--- YOUR INSTRUCTIONS ---
Only the lines from the one that contains "You are a computer-use" to the last line below, both included, should be transcribed. Pictures stay out of the copy.

--- Pixel coordinate grounding data ---
....
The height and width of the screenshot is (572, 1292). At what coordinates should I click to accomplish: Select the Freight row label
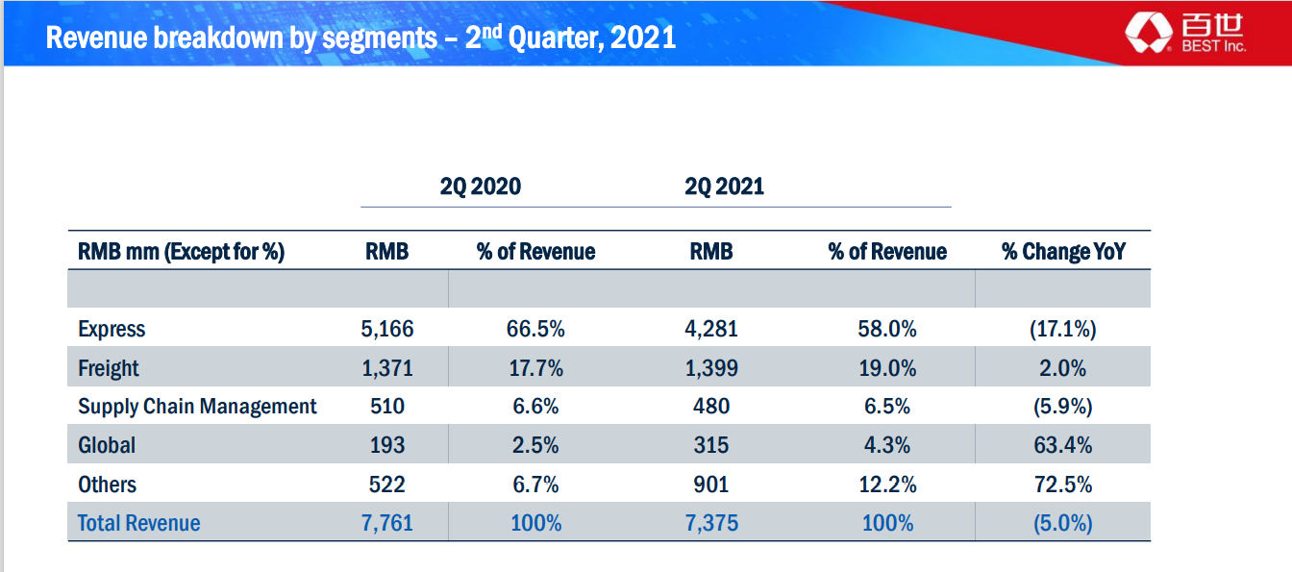pos(109,368)
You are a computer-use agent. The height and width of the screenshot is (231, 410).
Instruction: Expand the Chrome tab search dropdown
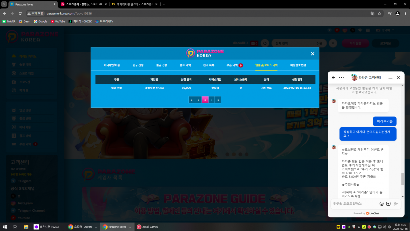tap(4, 4)
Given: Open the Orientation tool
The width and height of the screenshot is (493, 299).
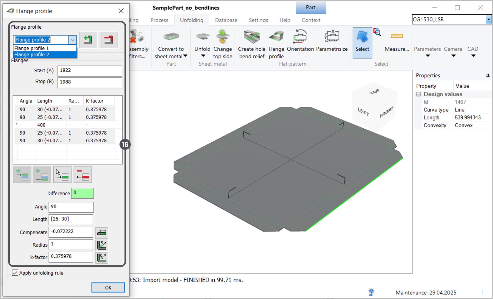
....
--- RESULT BELOW ---
You are a computer-use agent. The height and width of the screenshot is (231, 410).
Instruction: Expand the Chrome tab search dropdown
tap(4, 4)
Given: Open the Orientation tool
The width and height of the screenshot is (493, 299).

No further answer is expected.